How to set process core file names
Environment
- Red Hat Enterprise Linux 4, 5, 6, 7
Issue
- For easier coredumps debugging, there is a request to have executable file name as a part of core files.
- There is an external solution publicly available suggesting to use
kernel.core_name_format
tunable, but using this tunable ends up with an error message:
# sysctl -w "kernel.core_name_format=%N-%P.core"
error: "kernel.core_name_format" is an unknown key
Resolution
In current linux kernels, the kernel.core_pattern
tunable is used to define a file name for core dumps. According to the core(5)

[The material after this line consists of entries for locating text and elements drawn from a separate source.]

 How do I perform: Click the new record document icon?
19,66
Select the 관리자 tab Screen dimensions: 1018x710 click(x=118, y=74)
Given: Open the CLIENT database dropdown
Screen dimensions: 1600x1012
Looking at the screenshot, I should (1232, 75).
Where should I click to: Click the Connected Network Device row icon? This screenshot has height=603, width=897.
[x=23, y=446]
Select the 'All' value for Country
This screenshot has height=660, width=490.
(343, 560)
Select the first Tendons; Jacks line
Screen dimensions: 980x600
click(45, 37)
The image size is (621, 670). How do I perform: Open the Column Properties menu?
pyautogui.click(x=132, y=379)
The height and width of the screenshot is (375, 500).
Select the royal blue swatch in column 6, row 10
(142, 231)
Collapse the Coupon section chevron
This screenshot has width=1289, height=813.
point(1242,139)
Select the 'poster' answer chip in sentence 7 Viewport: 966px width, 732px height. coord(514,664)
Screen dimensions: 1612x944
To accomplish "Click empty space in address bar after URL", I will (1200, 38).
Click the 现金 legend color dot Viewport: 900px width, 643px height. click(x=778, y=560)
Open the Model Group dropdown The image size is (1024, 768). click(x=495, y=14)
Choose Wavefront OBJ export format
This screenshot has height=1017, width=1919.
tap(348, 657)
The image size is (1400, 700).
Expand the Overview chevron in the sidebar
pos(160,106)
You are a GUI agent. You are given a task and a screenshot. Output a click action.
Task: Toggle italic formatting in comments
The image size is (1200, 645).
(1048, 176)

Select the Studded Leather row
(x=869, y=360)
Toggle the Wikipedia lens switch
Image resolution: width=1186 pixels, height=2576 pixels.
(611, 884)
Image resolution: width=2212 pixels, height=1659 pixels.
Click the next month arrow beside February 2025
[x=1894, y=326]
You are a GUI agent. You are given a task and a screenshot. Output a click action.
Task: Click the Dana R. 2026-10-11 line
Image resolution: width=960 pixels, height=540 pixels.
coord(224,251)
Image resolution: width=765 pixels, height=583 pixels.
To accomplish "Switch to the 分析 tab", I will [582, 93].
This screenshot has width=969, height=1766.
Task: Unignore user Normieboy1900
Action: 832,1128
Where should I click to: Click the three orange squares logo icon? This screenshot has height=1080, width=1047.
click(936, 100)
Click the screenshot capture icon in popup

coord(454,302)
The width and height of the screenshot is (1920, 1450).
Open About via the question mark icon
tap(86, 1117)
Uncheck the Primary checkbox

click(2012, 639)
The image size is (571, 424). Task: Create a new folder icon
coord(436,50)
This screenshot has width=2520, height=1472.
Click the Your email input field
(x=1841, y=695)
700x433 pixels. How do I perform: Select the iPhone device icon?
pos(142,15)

man page, the following specifiers can be used:
%% a single % character
%p PID of dumped process
%u (numeric) real UID of dumped process
%g (numeric) real GID of dumped process
%s number of signal causing dump
%t time of dump, expressed as seconds since the Epoch (00:00h, 1 Jan 1970, UTC)
%h hostname (same as nodename returned by uname(2))
%e executable filename (without path prefix)
%c core file size soft resource limit of crashing process (since Linux 2.6.24)
The sysctl command is used to configure run time kernel parameters. To set the kernel.core_pattern
immediately, the following command should be run:
# sysctl -w kernel.core_pattern="%e-%t.core"
Another way is to add a line
kernel.core_pattern="%e-%t.core"
to /etc/sysctl.conf
to have the change permanent and run
# sysctl -p
to make all configured changes to the live kernel.
In addition to this, when the kernel.core_uses_pid
tunable is set to 1, core files will have a executable process id as a filename suffix. When both the tunables are configured, the core file name can look like EXECUTABLE-TIME.core.PID
.
More information about kernel runtime parameters can be found in the core(5)
man page or at the linux kernel website.
Root Cause
In older versions of Linux kernel, the kernel.core_name_format
tunable was used to specify the filename for core dumps. This tunable doesn't exist in newer RHEL kernels any more. It was renamed to kernel.core_pattern
and has more features than it used to have.